Da sette anni pilota la politica monetaria dell’eurozona senza avere alle spalle un governo o un ministro delle Finanze: come hanno invece tutti i suoi colleghi a capo della Fed, della Bank of England, della Bank of Japan e anche della People Bank of China. Nessuno gli ha mai detto: il “governo europeo” – che purtroppo non esiste a 61 anni dai Trattati di Roma – o i capi di governo della E19 hanno concordato questi obiettivi e questi strumenti. Oltre a rispettare ll suo obiettivo istituzionale – mantenere l’euro entro un raggio d’inflazione massimo del 2% – Draghi ha dovuto preoccuparsi di obiettivi non suoi: primo fra tutti, favorire una ripresa forte ed equilibrata in tutta l’Eurozona; ma anche costruire una vigilanza bancaria integrata, per evitare nuovi crack e rafforzare l’infrastruttura finanziaria dell’Europa.

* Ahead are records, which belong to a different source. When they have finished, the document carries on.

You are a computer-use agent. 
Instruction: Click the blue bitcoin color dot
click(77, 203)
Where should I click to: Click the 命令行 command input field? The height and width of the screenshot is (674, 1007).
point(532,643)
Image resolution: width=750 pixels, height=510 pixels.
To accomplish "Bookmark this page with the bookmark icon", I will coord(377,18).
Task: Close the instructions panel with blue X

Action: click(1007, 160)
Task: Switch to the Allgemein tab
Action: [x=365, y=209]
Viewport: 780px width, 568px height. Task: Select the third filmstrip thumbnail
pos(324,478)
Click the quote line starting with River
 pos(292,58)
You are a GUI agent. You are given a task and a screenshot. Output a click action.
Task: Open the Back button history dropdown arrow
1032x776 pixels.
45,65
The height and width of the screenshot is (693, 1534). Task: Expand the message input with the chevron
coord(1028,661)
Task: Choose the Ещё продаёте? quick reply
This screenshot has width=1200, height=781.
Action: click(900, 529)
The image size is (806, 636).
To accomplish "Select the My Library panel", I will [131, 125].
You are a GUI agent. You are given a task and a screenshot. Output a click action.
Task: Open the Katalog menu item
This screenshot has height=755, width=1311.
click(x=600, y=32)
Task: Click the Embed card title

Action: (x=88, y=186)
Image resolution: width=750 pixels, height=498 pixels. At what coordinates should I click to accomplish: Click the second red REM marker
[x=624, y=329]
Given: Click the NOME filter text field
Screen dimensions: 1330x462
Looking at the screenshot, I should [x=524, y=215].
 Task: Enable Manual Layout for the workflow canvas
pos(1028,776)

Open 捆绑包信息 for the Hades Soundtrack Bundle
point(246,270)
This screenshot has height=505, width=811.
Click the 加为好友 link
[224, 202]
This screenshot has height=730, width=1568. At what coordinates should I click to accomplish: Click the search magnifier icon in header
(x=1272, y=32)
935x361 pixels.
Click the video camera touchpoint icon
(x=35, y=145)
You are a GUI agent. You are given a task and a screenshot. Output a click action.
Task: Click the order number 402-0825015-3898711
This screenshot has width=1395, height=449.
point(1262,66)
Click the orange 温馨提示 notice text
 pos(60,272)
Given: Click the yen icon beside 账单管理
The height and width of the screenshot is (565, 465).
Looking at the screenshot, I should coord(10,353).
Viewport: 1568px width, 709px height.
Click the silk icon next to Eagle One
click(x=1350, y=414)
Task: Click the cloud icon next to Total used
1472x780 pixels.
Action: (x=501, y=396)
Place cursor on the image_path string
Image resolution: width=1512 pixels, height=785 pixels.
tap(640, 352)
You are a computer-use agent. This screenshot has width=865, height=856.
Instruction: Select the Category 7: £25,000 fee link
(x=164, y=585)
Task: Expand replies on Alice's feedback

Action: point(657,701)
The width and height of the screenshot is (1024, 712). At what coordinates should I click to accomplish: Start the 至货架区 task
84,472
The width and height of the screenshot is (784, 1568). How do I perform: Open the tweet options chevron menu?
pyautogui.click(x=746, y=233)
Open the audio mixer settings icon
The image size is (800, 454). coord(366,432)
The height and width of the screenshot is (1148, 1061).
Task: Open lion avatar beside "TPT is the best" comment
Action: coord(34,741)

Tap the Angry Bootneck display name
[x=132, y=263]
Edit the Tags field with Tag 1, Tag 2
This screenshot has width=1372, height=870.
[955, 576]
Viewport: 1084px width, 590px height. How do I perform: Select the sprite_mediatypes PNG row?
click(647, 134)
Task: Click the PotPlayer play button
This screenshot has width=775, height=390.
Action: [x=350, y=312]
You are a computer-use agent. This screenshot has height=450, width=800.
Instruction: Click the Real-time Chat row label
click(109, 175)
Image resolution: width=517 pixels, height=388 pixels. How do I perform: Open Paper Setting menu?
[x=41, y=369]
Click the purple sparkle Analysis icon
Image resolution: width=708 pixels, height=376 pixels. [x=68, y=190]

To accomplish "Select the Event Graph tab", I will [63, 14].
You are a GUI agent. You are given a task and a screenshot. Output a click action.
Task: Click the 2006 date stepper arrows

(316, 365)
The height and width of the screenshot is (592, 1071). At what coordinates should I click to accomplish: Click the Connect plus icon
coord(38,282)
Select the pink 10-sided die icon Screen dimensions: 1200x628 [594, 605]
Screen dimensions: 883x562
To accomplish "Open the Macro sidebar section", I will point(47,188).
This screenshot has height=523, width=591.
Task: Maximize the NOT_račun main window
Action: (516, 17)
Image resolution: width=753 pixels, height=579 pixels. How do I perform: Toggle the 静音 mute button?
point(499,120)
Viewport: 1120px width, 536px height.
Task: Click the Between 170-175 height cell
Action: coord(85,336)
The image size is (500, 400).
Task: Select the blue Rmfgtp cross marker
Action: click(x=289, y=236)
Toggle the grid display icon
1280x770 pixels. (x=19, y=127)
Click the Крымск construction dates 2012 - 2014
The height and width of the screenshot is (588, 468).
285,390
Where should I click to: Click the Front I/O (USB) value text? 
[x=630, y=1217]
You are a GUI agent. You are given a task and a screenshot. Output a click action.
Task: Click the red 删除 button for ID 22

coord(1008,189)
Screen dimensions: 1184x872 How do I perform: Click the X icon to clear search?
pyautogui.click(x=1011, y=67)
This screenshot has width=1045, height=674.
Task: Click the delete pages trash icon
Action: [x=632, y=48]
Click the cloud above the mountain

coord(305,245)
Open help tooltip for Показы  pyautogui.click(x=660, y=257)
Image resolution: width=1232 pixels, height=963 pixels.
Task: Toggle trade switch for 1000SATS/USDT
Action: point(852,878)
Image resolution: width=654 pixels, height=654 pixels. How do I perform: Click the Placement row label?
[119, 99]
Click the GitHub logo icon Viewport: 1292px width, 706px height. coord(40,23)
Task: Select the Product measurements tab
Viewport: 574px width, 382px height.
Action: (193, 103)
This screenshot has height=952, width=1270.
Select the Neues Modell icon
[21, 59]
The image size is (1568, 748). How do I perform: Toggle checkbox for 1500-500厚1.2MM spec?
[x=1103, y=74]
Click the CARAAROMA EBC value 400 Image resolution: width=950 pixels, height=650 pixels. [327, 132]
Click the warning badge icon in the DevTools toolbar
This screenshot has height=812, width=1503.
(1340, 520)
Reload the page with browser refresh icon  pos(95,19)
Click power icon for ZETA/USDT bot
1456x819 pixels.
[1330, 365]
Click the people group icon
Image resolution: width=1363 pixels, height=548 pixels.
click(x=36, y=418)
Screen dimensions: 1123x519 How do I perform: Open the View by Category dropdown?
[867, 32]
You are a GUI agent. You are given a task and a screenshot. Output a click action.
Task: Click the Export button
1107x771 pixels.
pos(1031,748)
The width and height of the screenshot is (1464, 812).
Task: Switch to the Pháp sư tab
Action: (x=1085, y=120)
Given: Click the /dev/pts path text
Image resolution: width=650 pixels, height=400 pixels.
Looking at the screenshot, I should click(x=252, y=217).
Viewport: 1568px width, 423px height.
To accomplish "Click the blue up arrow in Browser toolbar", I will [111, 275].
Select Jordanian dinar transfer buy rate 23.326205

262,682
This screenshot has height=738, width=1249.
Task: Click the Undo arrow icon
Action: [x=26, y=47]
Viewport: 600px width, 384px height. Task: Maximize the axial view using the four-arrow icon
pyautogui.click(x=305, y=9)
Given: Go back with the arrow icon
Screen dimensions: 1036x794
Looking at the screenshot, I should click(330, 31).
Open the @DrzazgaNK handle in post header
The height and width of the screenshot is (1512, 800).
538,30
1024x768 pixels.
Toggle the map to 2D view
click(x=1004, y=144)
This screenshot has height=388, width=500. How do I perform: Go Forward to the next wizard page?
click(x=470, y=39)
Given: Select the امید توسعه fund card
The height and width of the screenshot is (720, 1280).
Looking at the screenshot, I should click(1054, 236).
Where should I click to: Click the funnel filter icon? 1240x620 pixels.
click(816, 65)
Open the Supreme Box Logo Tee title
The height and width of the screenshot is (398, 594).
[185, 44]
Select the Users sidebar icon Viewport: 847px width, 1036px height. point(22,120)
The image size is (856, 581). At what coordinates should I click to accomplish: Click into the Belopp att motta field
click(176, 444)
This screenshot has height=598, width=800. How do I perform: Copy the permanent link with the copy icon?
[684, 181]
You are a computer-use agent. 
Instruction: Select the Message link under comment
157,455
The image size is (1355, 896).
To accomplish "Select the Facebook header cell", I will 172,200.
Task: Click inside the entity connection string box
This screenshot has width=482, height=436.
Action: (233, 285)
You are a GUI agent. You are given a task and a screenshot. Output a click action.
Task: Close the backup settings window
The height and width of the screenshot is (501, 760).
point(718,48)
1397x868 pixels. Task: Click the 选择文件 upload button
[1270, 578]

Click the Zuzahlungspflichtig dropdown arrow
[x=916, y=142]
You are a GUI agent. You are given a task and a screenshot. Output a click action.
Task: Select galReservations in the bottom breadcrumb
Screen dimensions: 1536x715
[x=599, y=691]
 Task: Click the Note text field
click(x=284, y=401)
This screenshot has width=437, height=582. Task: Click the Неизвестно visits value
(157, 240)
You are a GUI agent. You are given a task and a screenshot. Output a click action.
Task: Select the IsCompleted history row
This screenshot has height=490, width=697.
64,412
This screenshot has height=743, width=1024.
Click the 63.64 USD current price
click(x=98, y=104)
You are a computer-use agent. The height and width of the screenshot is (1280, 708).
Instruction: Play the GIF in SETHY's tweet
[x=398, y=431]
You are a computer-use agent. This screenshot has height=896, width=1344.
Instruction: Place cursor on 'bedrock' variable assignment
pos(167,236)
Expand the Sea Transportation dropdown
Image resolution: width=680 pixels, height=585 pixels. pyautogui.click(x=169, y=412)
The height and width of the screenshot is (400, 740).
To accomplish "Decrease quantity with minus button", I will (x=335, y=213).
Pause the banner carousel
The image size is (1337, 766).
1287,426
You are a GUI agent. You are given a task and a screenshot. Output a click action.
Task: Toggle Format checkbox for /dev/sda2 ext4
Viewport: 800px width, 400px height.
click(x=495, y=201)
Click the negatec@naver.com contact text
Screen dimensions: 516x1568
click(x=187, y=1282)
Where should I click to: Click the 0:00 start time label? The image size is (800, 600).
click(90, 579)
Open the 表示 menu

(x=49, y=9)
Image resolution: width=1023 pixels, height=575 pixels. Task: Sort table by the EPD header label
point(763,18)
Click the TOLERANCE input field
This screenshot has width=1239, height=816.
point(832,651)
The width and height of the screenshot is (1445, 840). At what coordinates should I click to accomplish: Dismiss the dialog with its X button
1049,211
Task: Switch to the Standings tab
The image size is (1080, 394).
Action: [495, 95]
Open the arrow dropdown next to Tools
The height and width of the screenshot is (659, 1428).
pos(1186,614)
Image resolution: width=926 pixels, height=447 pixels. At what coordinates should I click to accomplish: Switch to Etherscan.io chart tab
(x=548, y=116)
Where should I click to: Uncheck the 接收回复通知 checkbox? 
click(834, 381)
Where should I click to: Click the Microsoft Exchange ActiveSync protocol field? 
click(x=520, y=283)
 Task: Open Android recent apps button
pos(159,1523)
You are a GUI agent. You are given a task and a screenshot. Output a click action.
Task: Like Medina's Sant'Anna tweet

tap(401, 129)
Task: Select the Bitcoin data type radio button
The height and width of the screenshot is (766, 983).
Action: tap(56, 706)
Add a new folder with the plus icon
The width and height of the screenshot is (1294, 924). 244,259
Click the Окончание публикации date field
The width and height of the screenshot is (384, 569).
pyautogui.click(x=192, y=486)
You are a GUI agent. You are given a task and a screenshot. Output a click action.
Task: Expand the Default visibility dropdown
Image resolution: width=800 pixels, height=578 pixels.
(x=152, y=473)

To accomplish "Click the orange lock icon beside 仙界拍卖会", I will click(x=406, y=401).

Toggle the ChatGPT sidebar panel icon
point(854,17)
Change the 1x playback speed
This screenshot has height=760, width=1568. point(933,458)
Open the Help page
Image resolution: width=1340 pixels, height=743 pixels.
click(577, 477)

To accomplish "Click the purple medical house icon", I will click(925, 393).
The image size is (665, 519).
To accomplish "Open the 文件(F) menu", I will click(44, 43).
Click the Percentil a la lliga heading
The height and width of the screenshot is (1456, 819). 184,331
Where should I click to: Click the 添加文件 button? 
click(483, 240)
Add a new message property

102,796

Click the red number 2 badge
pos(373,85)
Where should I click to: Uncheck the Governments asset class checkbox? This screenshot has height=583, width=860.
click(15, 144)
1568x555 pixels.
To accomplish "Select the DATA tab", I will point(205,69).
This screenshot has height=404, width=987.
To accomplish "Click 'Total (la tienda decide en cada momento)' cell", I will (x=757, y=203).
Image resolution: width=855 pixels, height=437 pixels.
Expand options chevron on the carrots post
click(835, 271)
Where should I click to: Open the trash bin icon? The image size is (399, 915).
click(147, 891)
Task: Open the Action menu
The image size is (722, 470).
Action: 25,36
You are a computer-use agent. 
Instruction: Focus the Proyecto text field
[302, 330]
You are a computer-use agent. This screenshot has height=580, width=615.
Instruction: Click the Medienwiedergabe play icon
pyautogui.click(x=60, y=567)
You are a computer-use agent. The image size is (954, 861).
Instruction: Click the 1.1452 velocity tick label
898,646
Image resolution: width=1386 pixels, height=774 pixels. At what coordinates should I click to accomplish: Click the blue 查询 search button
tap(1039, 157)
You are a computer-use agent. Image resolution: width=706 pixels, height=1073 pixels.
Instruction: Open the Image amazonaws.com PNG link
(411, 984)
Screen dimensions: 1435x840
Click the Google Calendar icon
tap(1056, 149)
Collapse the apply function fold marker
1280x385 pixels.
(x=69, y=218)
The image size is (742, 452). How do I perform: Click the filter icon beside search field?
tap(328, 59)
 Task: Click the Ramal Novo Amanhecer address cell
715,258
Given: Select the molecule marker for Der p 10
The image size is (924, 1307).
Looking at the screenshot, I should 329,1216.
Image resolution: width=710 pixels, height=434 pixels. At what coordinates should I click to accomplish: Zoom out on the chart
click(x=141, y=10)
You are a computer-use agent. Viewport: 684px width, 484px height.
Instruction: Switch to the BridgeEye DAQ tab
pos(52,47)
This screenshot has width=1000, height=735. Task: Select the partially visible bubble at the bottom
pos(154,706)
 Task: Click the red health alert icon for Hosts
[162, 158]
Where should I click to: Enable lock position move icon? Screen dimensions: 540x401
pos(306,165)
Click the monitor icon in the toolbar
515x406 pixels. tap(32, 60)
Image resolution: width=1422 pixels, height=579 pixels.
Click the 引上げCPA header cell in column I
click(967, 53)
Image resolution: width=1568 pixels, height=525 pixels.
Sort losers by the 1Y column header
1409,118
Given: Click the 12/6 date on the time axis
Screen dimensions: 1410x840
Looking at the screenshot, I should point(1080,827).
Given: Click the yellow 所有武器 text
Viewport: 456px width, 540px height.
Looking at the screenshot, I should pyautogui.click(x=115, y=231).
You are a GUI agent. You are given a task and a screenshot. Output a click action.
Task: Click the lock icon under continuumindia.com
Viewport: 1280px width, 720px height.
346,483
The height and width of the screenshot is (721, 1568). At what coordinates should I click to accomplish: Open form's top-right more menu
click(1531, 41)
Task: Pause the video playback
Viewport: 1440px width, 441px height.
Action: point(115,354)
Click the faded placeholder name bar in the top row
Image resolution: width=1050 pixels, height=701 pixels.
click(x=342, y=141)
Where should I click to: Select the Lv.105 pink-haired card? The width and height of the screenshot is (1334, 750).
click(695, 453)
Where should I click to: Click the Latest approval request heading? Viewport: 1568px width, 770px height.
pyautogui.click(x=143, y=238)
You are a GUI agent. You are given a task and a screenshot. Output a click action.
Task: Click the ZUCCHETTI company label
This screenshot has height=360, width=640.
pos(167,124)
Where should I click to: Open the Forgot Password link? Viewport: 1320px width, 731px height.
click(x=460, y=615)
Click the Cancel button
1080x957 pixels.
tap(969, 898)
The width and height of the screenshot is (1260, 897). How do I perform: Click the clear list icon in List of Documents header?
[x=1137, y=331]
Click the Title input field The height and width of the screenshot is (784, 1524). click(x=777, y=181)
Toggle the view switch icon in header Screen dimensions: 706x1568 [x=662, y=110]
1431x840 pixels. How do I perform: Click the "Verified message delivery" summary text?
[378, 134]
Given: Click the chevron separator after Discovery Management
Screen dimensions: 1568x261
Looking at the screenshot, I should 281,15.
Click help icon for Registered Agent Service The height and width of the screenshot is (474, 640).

Ha deciso lui che una politica monetaria espansiva – il Quantitative Easing – era la misura più raccomandabile, con più prospetive di successo per sostenere le economie più forti e quelle più deboli. I risultati si sono visti ovunque, nonostante scetticismo e opposizioni: la ripresa italiana (ora stabilmente ore l’1,5%) non ci sarebbe senza i tassi zero che hanno tranquillizzato i gestori del debito pubblico e quelli del credito privato alle imprese. Ma neppure la Germania avrebbe potuto festeggiare a ripetizione avanzi commerciali record senza l’euro di Draghi, correttamente valutato sui mercati “. Perfino la Grecia è rimasta agganciata al treno dell’eurozona. Il falco tedesco Wolfgang Schauble era giunto all’insulto verso Draghi nel vertice decisivo dell’estate 2015 slla crisi di Atene. Ma è Schauble – con il suo rigorismo divisivo – a non esserci più nell’estate 2018, mentre il cancelliere tedesco Angela Merkel annaspa nel caos politico-economico europeo dopo avere incassato una pesante sconfitta elettorale interna.
La settimana scorsa la Merkel ha chiamato Draghi per un confronto i cui contenuti non stati resi noti. E’ assai probabile che abbiamo parlato del consiglio Bce in programma domani. Il banchiere centrale tedesco Jens Weidmann – che da tempo vota “no” a ogni proposta di Draghi, invece sistematicamente accolta dalla maggioranza dei governatori dell’euro – vuole imporre al presidente la conclusione anticipata del Qe. Si tratterebbe di un atto essenzialmente politico, non economico-finanziario: la Germania – in difficoltà a mantenere la leadership in Europa – vuol procedere per diktat e fatti compiuti. Vuole anticipare nei fatti la successione a Draghi, prevista fra un anno. Vuole bypassare il percorso politico di una vera riforma istituzionale dell’eurozona, voluta da tempo sia dalla Francia che dall’Italia. Si vedrà.
Per Draghi non è mai stato un problema essere un italiano in Europa. Sono gli europei – e gli italiani per primi – che non dovrebbero mai dimenticare, nel loro interesse, come ha operato in Bce questo italiano d’Europa.